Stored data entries

+++

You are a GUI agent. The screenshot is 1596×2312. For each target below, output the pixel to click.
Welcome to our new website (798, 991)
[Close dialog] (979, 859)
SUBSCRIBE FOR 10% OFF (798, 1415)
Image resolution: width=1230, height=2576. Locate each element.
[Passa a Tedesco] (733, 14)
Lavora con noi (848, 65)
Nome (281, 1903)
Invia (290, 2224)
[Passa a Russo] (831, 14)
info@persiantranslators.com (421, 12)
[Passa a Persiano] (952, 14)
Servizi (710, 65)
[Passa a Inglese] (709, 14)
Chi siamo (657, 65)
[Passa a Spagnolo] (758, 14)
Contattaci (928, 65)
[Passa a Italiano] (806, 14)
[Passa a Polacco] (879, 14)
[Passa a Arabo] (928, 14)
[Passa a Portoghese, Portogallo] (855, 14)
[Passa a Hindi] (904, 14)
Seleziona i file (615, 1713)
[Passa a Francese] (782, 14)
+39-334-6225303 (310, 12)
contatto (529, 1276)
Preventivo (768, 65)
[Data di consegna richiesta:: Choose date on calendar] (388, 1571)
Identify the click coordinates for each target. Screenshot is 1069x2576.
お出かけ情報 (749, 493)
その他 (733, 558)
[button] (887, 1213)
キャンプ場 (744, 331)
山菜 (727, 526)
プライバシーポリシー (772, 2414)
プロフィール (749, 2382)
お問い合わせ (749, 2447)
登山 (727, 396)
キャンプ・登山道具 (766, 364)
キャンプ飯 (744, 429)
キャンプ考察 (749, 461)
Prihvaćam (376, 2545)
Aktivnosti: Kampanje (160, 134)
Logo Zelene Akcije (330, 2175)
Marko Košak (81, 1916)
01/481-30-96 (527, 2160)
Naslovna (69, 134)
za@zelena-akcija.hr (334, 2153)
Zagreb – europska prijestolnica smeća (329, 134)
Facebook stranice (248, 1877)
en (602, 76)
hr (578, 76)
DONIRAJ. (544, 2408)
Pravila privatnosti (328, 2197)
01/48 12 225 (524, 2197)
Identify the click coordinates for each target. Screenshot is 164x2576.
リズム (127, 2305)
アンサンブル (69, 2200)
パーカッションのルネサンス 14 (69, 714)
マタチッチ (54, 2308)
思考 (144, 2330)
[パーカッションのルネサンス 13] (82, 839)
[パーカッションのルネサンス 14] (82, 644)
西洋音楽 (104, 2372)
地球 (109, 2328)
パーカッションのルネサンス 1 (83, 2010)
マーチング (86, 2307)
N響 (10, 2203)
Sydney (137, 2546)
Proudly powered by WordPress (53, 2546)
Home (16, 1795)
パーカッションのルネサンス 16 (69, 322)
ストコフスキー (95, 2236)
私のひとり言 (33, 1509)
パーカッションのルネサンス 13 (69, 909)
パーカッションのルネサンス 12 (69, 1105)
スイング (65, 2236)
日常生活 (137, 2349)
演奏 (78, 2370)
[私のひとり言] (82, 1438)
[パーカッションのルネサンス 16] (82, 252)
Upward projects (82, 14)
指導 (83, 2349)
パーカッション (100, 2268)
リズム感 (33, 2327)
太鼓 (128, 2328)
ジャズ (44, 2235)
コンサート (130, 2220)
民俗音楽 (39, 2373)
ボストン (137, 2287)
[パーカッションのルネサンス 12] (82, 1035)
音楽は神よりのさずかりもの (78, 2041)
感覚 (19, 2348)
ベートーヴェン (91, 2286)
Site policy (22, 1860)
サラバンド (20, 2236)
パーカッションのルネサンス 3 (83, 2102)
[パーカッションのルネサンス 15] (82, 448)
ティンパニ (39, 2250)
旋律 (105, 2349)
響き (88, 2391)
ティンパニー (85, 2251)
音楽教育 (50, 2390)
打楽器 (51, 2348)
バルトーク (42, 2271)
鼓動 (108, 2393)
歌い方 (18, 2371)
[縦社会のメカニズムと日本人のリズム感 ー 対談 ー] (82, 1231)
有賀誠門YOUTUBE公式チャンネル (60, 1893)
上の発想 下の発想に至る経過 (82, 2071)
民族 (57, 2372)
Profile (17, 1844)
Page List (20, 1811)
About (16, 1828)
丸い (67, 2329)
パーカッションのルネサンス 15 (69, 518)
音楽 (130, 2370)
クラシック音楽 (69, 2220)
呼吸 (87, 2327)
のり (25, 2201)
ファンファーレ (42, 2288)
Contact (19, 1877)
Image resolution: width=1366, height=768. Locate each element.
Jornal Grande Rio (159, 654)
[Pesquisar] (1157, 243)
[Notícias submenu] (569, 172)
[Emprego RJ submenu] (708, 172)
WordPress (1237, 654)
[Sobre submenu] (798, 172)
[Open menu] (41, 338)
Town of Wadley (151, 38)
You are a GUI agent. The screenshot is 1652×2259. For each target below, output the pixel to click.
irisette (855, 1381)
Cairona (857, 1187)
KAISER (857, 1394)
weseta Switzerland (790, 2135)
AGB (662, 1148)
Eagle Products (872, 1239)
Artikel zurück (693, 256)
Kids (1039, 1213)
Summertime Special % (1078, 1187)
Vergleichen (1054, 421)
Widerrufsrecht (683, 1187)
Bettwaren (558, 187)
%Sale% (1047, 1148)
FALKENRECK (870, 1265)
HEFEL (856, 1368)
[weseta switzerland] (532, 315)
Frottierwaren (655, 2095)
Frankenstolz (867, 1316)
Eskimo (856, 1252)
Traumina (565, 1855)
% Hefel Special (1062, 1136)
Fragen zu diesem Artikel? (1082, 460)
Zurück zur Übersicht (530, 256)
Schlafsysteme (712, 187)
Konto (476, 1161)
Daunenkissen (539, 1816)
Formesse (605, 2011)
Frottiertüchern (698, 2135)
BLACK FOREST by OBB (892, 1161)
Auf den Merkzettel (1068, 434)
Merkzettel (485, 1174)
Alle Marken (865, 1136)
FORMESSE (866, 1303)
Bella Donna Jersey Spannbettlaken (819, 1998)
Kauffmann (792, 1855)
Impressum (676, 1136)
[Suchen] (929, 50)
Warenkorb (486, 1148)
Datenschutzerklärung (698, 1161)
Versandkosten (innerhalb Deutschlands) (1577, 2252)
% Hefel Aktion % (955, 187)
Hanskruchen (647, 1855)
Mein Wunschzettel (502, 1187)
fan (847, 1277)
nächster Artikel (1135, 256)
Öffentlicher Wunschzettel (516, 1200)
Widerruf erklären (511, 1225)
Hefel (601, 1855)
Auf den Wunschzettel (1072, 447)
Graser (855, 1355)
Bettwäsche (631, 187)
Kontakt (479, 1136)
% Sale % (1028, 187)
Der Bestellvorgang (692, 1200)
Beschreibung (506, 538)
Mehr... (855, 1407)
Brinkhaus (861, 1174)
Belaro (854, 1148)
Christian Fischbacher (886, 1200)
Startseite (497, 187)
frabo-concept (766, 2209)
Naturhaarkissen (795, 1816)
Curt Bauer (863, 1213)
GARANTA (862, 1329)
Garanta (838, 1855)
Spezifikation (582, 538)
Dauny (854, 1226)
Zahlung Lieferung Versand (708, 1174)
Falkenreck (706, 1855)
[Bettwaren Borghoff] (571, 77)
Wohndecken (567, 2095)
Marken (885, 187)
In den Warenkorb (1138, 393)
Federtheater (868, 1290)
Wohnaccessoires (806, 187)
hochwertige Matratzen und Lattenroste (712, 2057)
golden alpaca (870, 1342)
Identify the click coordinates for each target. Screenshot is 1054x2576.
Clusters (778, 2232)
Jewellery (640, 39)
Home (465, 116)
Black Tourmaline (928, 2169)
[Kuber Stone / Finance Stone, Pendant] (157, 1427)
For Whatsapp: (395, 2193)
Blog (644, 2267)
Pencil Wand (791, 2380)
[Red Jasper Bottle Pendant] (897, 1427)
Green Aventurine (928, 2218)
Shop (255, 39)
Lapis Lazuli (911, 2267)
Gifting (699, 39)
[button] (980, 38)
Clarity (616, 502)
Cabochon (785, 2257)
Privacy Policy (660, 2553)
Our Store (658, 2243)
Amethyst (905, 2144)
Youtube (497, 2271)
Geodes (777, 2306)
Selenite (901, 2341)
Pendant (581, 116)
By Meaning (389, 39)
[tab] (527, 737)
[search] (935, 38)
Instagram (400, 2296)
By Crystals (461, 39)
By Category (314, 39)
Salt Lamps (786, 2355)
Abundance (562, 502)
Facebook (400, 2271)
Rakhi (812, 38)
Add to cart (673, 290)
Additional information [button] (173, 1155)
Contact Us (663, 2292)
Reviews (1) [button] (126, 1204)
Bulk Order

+++

[Problem details]
An exact copy of the lines above, from the one containing "ファンファーレ (42, 2288)" down to the one containing "KAISER (857, 1394)" and including both, is the whole answer; retype it and nothing else.

[Answer box]
ファンファーレ (42, 2288)
Contact (19, 1877)
Image resolution: width=1366, height=768. Locate each element.
Jornal Grande Rio (159, 654)
[Pesquisar] (1157, 243)
[Notícias submenu] (569, 172)
[Emprego RJ submenu] (708, 172)
WordPress (1237, 654)
[Sobre submenu] (798, 172)
[Open menu] (41, 338)
Town of Wadley (151, 38)
You are a GUI agent. The screenshot is 1652×2259. For each target below, output the pixel to click.
irisette (855, 1381)
Cairona (857, 1187)
KAISER (857, 1394)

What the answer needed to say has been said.